- _Extract_:
________

“Your shoes are worn out, we need to get you some new ones”. Of course what my mum actually meant was that “you should go out and buy some yourself”. I agreed; they were supposed to be a matt finish, but due to several months of wear, as I only have one pair of trainers, they had become shiny, and were grubby from a cocktail of mud and beer. I diligently headed down to M&S, when to my delight they still stocked my incumbent style. ‘Great’, I thought, ‘I don’t even have to try them on’. So I went home, with a new version of exactly the same shoes. I probably should have stockpiled a few more, for future years.
If only all clothes shopping was like this. When you go to the supermarket, you probably don’t go around trying desperately to avoid products people have seen you buying before. When you go to work, you don’t desperately try to avoid roads you have been down before. When you go to a pub you probably don’t try your very hardest to find some obscure drink, like Filfar or Zoco; you will probably just have the same thing as last time. Basically, humans are by their nature very unadventurous, which is perfectly rational – it helps us deter death as we are less likely to discover something dangerous.
So why oh why do we have it drilled into us that we must be so bloody fashionable? I just do not care in the slightest. There are just so many variables. Thinking of getting some jeans? Tight ones might make you look like a ‘townie’ or ‘chav’, or possibly ‘gay’. Baggy ones make you look too fat or thin or something, so you have to get ones which are just right. Maybe a shirt is what you are after? A pink one might make you a bit effeminate, black would make you look like a goth, blue might not bring out the colours in your eyes, stripes the wrong angle might make you look fat. Then you have to think about which brand you want to affiliate yourself with, and consider exactly how affluent you want to appear. You are pretty much paying to advertise a given company, so choose wisely, as you might look like a scally, or perhaps infer that you support third world child labour.

________

- _Exercise data_:
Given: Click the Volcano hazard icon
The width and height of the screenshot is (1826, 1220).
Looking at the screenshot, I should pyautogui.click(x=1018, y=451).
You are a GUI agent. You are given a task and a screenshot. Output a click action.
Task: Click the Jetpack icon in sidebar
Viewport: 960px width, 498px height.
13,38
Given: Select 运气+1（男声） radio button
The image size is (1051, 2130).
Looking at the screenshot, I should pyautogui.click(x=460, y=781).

________

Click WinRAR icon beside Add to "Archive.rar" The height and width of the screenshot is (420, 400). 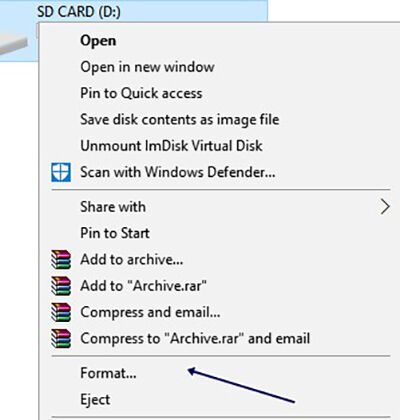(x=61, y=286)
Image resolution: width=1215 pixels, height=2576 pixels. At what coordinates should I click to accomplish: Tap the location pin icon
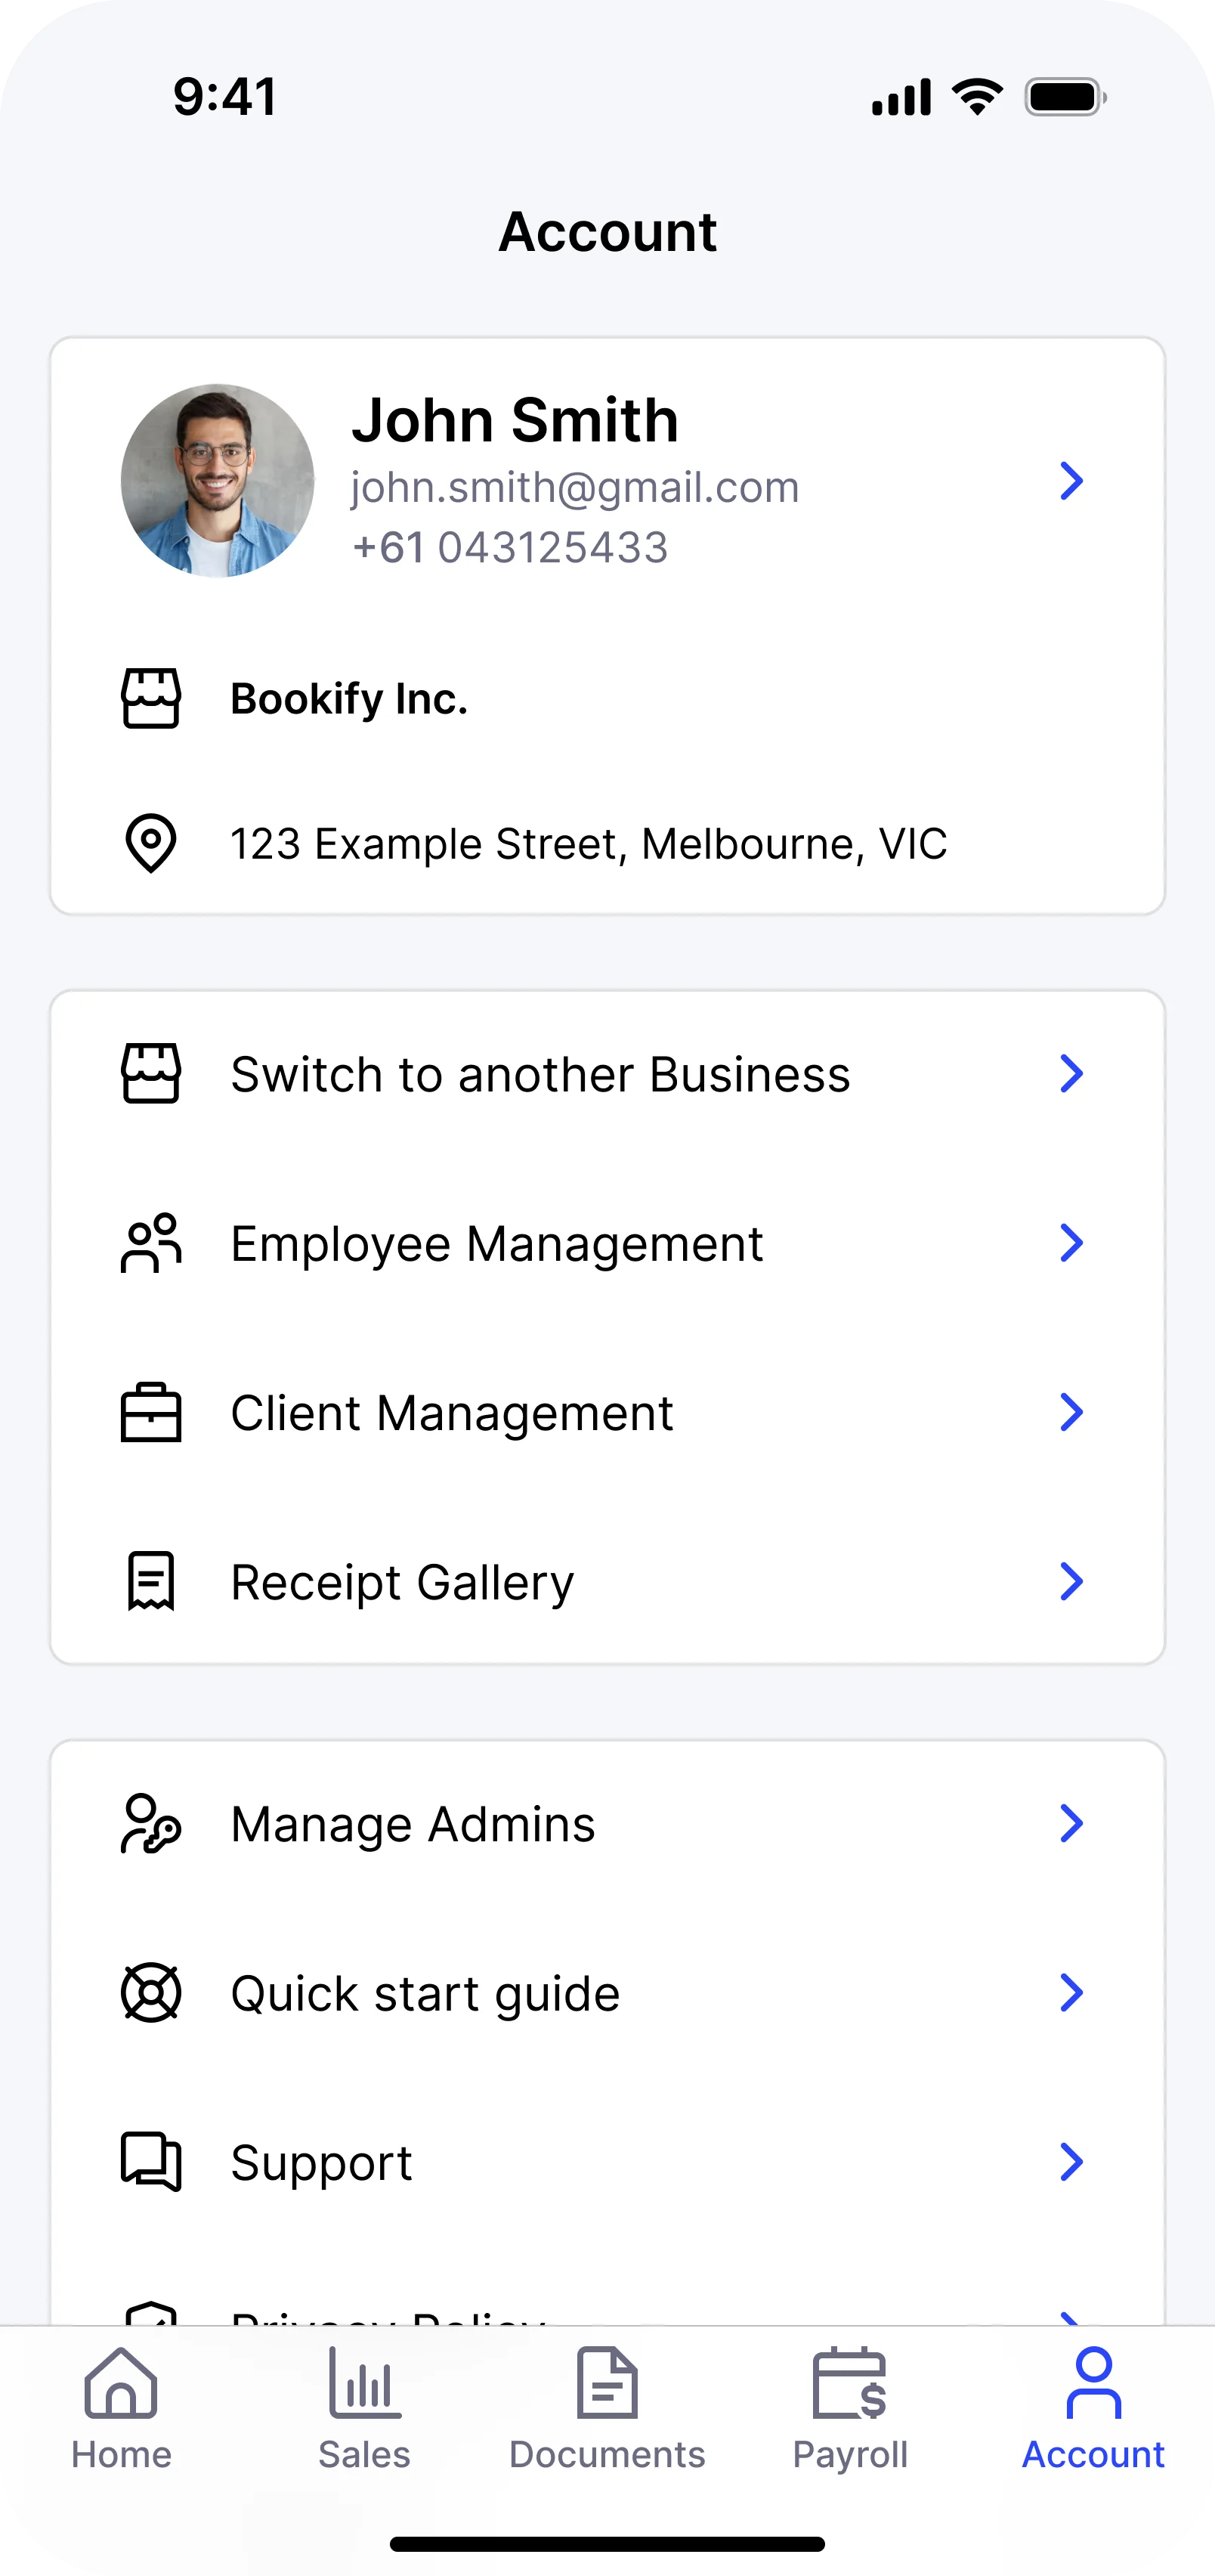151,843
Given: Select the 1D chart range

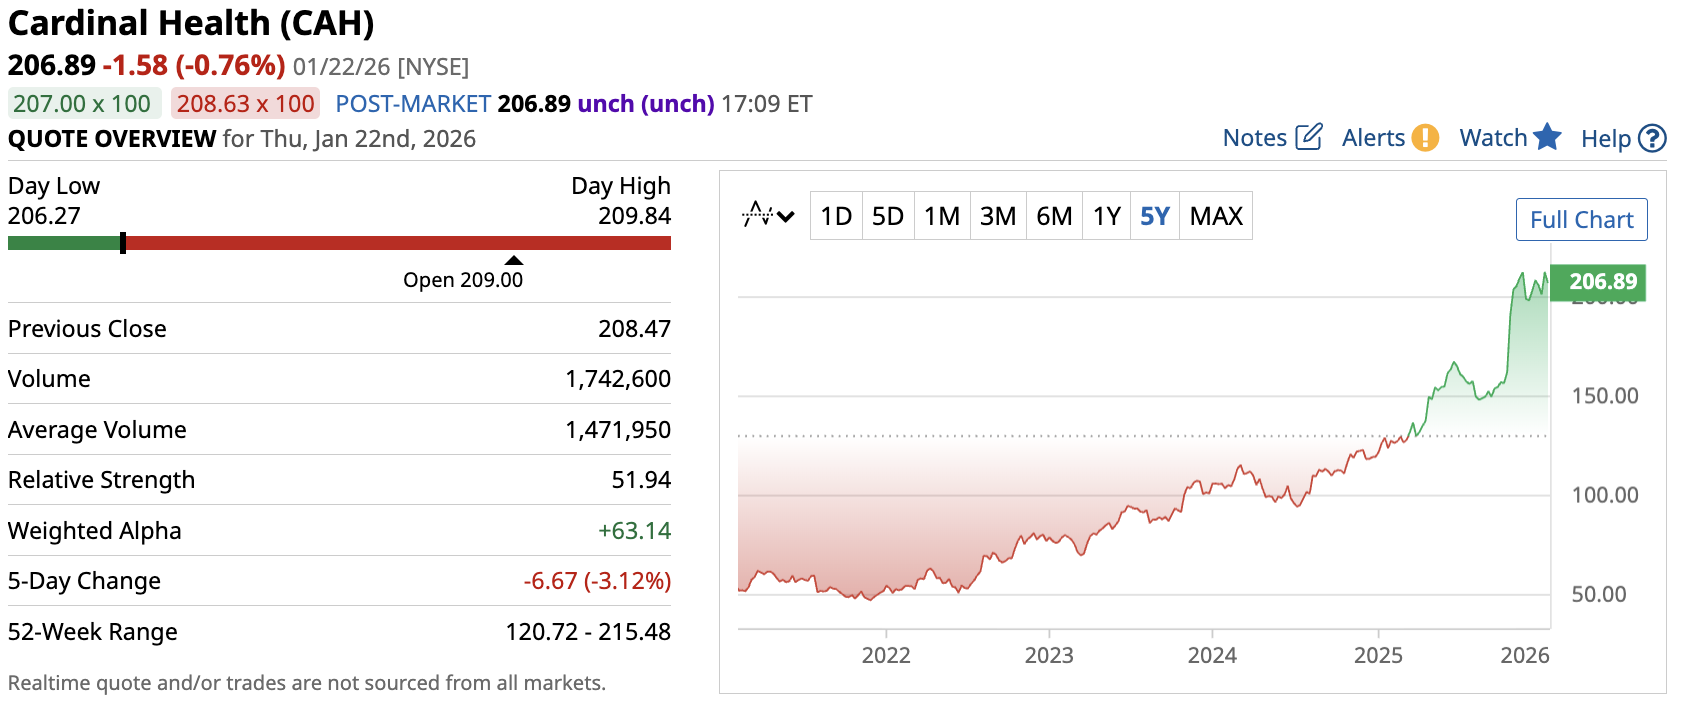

________

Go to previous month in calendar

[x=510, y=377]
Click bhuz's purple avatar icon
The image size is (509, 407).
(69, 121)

________

Write out, word for word, the part of the piece on clothes shopping between "If only all" and "discover something dangerous.", inclusive.

If only all clothes shopping was like this. When you go to the supermarket, you probably don’t go around trying desperately to avoid products people have seen you buying before. When you go to work, you don’t desperately try to avoid roads you have been down before. When you go to a pub you probably don’t try your very hardest to find some obscure drink, like Filfar or Zoco; you will probably just have the same thing as last time. Basically, humans are by their nature very unadventurous, which is perfectly rational – it helps us deter death as we are less likely to discover something dangerous.